Passage for review —
________
Monday, March 23, 2009

PTSD Healing: Reaching Out To Family & Friends


Let’s think, for a moment, about what it’s like for those people who struggle to live, love, cope with and manage during our PTSD journey. I’ve written before about how difficult my PTSD experience was for my parents and brother. I was not nice. I was disconnected and removed. I was teary and depressed. I was furious and raging. I was starving myself in an effort to feel safe.

I was debilitated by extreme physical symptoms of psychological stress. I was in out and of doctor offices and hospitals for tests that led to erroneous and frightening diagnoses of maladies that we discovered later were purely caused by PTSD.

I was surviving but not thriving. I had lived through my trauma but was not even close to living a life that celebrated my survival. Instead, I descended down a black staircase and forced those who cared about me to watch me self-destruct.

Is this fair to those who stand by us? Is this the right way to honor those who don’t abandon us in our darkest hour? Is this the way to respect our own strength to survive, and the role our loved ones and friends are playing in helping us to get back on track?

If you had asked me this at the time I would have snarled, “This isn’t about them!”, or I would have dissolved in sobs about how I just couldn’t handle worrying about my family when I could barely hold myself together.

But we do need to think about them. They are the ones who did not have to survive trauma and whom we are now making slog through the muck anyway. We are traumatizing them with our behavior, and mostly they take it and defer to our pain and continue to walk the path with us despite how we treat them.

Survivors aren’t the only victims of trauma. Sure, we’re the main victims, but trauma is a big pond and the ripples are pretty strong.

In developing your ability to reach out this month, begin to think of those around you, and how your behavior impacts them. I never did this and I really should have because: If we think outside our own head for a moment and figure out how to better communicate with those who surround us, our healing can progress faster and our relationships can be maintained better. We want these people to stick around. We want to have friends and family when we are healed. We’d better think about that every once in a while.
________
Pick up the post on reaching out to family and friends during PTSD healing and continue it from where it stops. The lines that follow are drawn from a separate source.

Source data —
________
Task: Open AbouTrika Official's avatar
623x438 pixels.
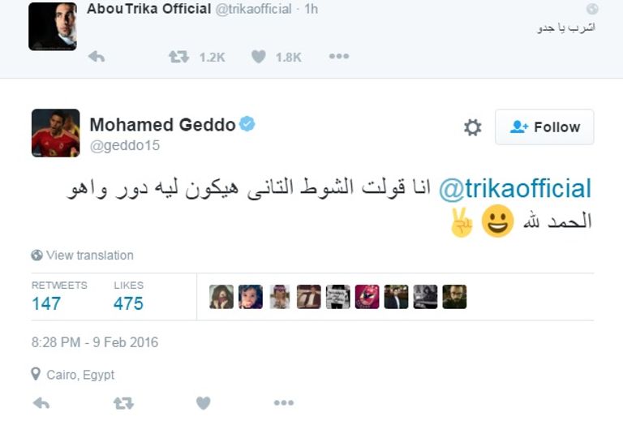Action: tap(53, 27)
________
Response area —
It’s time, in your healing process, to begin reaching out to family and friends. To bridge the gap between themselves and you and your PTSD experience. One good way to do this is to explain to them what you feel and how you struggle.

The PTSD organization, Carrot of Hope, asked me to write an article that reaches out to friends and family of PTSDers. In response to their request I wrote ‘What I Wish My Family Had Known’ an article from the PTSD perspective that explains to those without PTSD what our internal struggle is and how they can help. In order to open the conversation with your friends and family, read this article together and relate your own experiences to my Top 10 things every family should understand about living with someone with PTSD.

BRIDGE THE GAP EXERCISE:

Make your own list of the top 5 things you wish your family understood about your PTSD experience and behavior. Choose one or two or even three people to explain this to. Reaching out means finding clarity and sharing it with those around us. The more we do this the more we heal. The more others understand us the more they can give us the room and support to move toward wellness. The more we reach out the more we pave the way to ease the struggle within.

(Photo: Andrew Orange)

1 comment:

Tanya Ruckstuhl-Valenti LICSW said...

Lovely! I am always amazed at how when I go through a major life event the people who "show up" are not the ones who I thoght would. Part of staying connected and feeling balanced is being able to think about our support system and how to give back, even when we are feeling empty.